António Falcão | bloomland.cn

António Falcão

cultura

Iraniano Jafar P

bastante intrigado. Como é que depois de 30 anos a destruir uma coisa e a cavar um buraco negro tudo isso acontece? Quando se começa a sair desse buraco não é preciso muito para dizer que começamos do zero e não com resultados imediatos exultantes. Além do facto de que não acredito de modo nenhum em todos estes valores de crescimento. Faz-me lembrar precisamente o Grande Salto em Frente: “Taxa de crescimento magnífica”, “Realizações maravilhosas”, “Colheitas milagrosas”... Estamos então num novo Grande Salto em Frente? É certamente similar, já que estamos perante um partido que aprendeu como manipular as pessoas.

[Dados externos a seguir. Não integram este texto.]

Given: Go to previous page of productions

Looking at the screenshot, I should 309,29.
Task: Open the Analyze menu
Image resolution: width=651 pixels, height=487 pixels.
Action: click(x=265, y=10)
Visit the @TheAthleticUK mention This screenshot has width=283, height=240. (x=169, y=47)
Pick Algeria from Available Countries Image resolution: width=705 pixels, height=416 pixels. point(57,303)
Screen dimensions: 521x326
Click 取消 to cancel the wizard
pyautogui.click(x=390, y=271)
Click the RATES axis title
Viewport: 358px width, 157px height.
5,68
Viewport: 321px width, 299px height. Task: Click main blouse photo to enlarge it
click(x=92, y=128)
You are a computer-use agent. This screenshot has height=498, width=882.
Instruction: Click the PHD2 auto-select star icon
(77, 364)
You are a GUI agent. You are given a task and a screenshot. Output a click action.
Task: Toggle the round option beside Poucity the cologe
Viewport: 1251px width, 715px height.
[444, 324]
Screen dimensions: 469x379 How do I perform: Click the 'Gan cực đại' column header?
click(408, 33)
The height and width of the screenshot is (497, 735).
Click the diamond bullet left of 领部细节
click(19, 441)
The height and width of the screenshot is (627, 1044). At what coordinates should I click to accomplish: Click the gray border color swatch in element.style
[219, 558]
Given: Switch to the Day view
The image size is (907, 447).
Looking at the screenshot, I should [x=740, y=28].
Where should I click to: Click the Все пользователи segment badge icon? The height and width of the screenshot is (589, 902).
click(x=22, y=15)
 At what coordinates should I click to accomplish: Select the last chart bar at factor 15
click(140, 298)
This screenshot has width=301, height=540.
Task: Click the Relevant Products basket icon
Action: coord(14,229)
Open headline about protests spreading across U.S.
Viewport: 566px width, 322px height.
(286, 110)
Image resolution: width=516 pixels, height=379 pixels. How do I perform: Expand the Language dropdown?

Como manipular as estatísticas, como manipular a sua

própria imagem e a maneira como se apresenta ao exterior. A retirar do caminho todos aqueles que criticam o regime? Sim, e manipulando aqueles que possam ser contra. Não é que existam dezenas de milhões de pessoas a acreditar nisso. Mas pergunta-se: será este crescimento real? Ou será uma economia de bolha baseada num gigante baralho de cartas que pode cair de repente? Há uma certa benevolência por parte do Ocidente? O Ocidente não deixa de estar aí para apostar. Esse acaba por ser um novo dado. Em 1958, no Grande Salto em Frente, toda a gente comprava mas ninguém tinha uma estaca na China. Hoje a história é diferente.